Canicule : les syndicats de l’Éducation en Loir-et-Cher réclament des fermetures d’écoles et des mesures d’urgence
- Nawel THABET
- 23 juin 2026
- Centre Val de Loire
- #Canicule, #Éducation nationale, #Syndicats, CGT Éduc'action 41, chaleur, collèges, écoles, élèves, enseignants, FSU 41, Loir-et-Cher, lycées, slider, vigilance rouge
Alors que le Loir-et-Cher est placé en vigilance rouge canicule depuis dimanche 21 juin, plusieurs organisations syndicales de l’Éducation nationale tirent la sonnette d’alarme.
Par Nawel Thabet / Medianawplus
Dans un communiqué commun, la FSU 41, la CGT Éduc’action 41, SUD Éducation 41, la FNEC-FP-FO 41 et le SNALC dénoncent des réponses jugées insuffisantes face aux épisodes de fortes chaleurs qui touchent les écoles et établissements scolaires.
« Les fortes chaleurs ne sont plus exceptionnelles »
Pour les syndicats, les vagues de chaleur observées ces dernières années ne peuvent plus être considérées comme des événements ponctuels.
« Les fortes chaleurs deviennent récurrentes et s’inscrivent désormais dans une réalité climatique durable », soulignent-ils.
Ils estiment que le ministère de l’Éducation nationale, le rectorat et les collectivités territoriales ne prennent toujours pas la pleine mesure de cette évolution et continuent de répondre dans l’urgence, sans véritable stratégie à long terme.
Selon eux, les personnels de l’Éducation nationale se retrouvent régulièrement confrontés à des conditions de travail difficiles tandis que les élèves sont accueillis dans des bâtiments parfois inadaptés aux températures extrêmes.
Des mesures immédiates réclamées
Face à la situation actuelle, les syndicats demandent l’application stricte de toutes les recommandations prévues dans le vade-mecum académique consacré aux vagues de chaleur.
Ils réclament notamment :
l’annulation des activités physiques et sportives ;
le report ou l’annulation des sorties scolaires ;
l’adaptation de l’organisation des établissements ;
une meilleure protection des personnels fragilisés par la chaleur ;
la mise en place d’autorisations spéciales d’absence pour les agents dont l’état de santé est aggravé par les fortes températures.

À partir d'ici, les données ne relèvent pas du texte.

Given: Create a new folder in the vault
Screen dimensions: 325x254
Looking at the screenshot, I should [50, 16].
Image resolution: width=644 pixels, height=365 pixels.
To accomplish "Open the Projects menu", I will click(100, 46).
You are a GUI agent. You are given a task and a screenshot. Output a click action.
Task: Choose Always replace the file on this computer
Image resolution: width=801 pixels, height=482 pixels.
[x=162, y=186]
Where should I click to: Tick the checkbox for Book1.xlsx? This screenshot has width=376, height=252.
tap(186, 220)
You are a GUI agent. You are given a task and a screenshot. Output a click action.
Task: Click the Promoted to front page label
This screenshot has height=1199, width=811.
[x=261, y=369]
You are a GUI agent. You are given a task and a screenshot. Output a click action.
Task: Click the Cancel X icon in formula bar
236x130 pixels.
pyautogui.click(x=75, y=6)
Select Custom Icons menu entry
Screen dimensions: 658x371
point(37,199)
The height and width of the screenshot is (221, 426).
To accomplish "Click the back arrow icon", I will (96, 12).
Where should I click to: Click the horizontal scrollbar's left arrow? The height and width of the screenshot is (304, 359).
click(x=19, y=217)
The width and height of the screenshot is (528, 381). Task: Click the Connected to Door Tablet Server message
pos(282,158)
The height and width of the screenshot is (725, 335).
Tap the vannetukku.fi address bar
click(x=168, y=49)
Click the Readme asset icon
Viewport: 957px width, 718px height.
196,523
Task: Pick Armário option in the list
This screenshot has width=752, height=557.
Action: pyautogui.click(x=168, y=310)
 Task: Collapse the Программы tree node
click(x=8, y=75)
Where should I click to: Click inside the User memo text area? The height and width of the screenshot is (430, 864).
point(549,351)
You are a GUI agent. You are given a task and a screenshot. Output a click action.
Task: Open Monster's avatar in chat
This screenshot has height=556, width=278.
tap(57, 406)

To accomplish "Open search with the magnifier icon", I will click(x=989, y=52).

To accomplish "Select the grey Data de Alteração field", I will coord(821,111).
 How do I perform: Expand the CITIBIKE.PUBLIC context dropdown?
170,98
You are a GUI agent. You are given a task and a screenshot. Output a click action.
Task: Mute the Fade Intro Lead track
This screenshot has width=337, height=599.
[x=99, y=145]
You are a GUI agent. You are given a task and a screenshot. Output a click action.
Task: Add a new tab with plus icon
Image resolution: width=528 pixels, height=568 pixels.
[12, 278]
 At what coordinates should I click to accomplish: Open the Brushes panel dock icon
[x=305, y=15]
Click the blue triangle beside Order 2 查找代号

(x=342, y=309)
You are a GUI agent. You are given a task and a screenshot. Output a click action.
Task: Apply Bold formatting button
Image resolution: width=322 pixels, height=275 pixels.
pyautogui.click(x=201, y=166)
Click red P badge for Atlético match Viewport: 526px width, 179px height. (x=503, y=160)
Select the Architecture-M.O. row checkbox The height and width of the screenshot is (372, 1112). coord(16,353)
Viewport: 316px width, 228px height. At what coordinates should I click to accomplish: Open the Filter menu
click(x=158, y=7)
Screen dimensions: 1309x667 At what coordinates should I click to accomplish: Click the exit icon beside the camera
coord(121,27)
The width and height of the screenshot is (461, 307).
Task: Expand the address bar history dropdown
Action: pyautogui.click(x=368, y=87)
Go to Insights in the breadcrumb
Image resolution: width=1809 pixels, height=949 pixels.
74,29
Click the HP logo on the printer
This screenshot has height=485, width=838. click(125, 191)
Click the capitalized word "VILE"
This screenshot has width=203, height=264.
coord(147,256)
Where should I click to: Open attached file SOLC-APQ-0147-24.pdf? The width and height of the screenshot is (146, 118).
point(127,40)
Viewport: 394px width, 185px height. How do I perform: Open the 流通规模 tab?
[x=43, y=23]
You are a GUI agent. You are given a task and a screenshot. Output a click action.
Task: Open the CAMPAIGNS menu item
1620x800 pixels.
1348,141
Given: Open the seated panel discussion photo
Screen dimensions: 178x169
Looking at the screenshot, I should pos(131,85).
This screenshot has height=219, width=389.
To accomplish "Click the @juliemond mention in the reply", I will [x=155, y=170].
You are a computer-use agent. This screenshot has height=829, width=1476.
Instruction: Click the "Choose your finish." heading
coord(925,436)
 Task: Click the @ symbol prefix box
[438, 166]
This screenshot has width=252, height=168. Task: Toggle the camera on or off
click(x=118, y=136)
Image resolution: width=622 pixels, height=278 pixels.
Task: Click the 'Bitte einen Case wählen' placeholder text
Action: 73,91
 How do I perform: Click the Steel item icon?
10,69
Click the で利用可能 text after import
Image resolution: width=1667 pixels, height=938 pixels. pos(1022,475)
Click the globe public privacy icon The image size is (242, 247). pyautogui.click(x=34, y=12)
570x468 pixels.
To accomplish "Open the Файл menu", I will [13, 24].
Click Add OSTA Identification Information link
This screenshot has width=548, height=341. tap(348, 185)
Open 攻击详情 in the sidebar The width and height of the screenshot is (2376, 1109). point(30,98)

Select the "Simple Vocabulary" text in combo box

Les organisations syndicales rappellent également qu’en novembre 2023, la Formation spécialisée en santé, sécurité et conditions de travail du Loir-et-Cher avait déjà demandé la suspension des activités professionnelles sédentaires lorsque la température intérieure dépasse les 30°C. Une revendication qu’elles remettent aujourd’hui sur la table.
Des établissements qui improvisent face à la chaleur
Depuis plusieurs jours, de nombreuses écoles et établissements scolaires du département ont mis en place des mesures d’adaptation : ouverture limitée aux matinées, utilisation de ventilateurs, installation de brumisateurs ou réorganisation des activités.
Mais pour les syndicats, ces solutions restent largement insuffisantes.
Ils dénoncent une situation où les personnels et parfois même les parents d’élèves sont contraints de trouver eux-mêmes des ventilateurs ou d’imaginer des solutions de fortune pour limiter la chaleur dans les salles de classe.
« La communication de certaines collectivités cache mal un manque d’anticipation », estiment-ils.
La question des transports scolaires
Les organisations syndicales attirent également l’attention sur les conditions de transport des élèves.
Selon elles, passer entre 30 et 40 minutes dans un car non climatisé constitue un risque supplémentaire pour les enfants, même lorsque les établissements disposent d’espaces relativement frais.
Elles demandent donc que les autorités prennent également en compte cette problématique dans les plans de gestion des épisodes caniculaires.
Vers une adaptation durable des écoles ?
Au-delà des mesures d’urgence, les syndicats plaident pour une véritable politique d’adaptation des bâtiments scolaires au changement climatique.
Ils réclament des investissements importants dans la rénovation thermique des écoles, collèges et lycées, l’installation d’équipements adaptés et une réflexion sur l’organisation des horaires et des calendriers scolaires.
Pour eux, lorsque les conditions sanitaires l’exigent, la fermeture temporaire des établissements doit également pouvoir être envisagée afin de garantir la sécurité des élèves et des personnels.
« La priorité doit rester la protection de la santé des élèves et des personnels », concluent les organisations syndicales.